(Collection entries)
=====
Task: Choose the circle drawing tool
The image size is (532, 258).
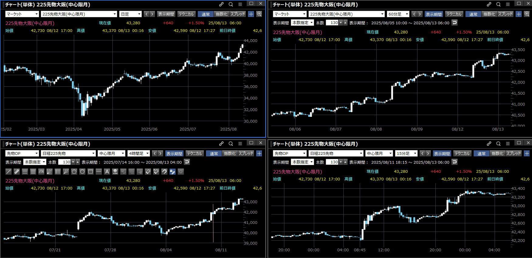Action: pos(82,172)
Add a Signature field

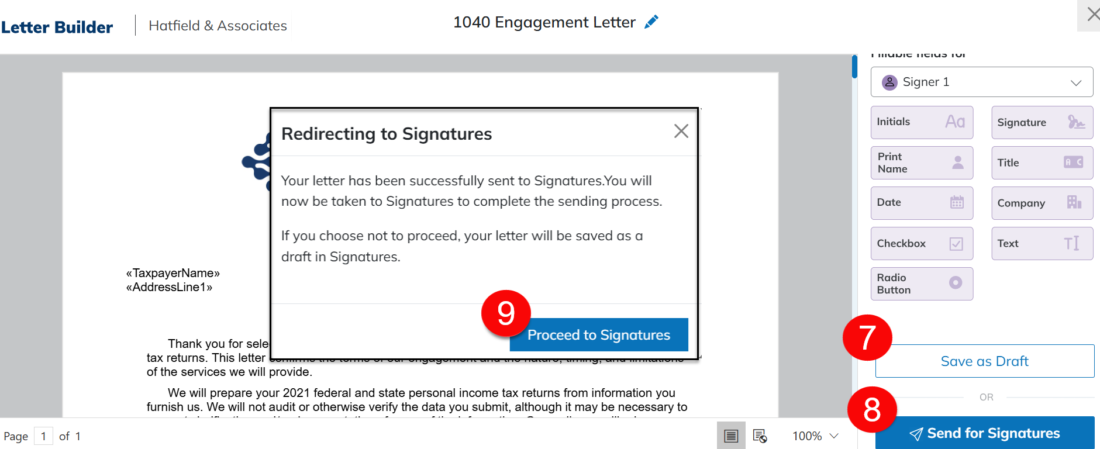click(x=1042, y=122)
=====
● What to produce: Repeat the material above word for word, leaving out the pictures.

● Answer to this problem:
Task: Choose the circle drawing tool
The image size is (532, 258).
Action: pos(82,172)
Add a Signature field

click(x=1042, y=122)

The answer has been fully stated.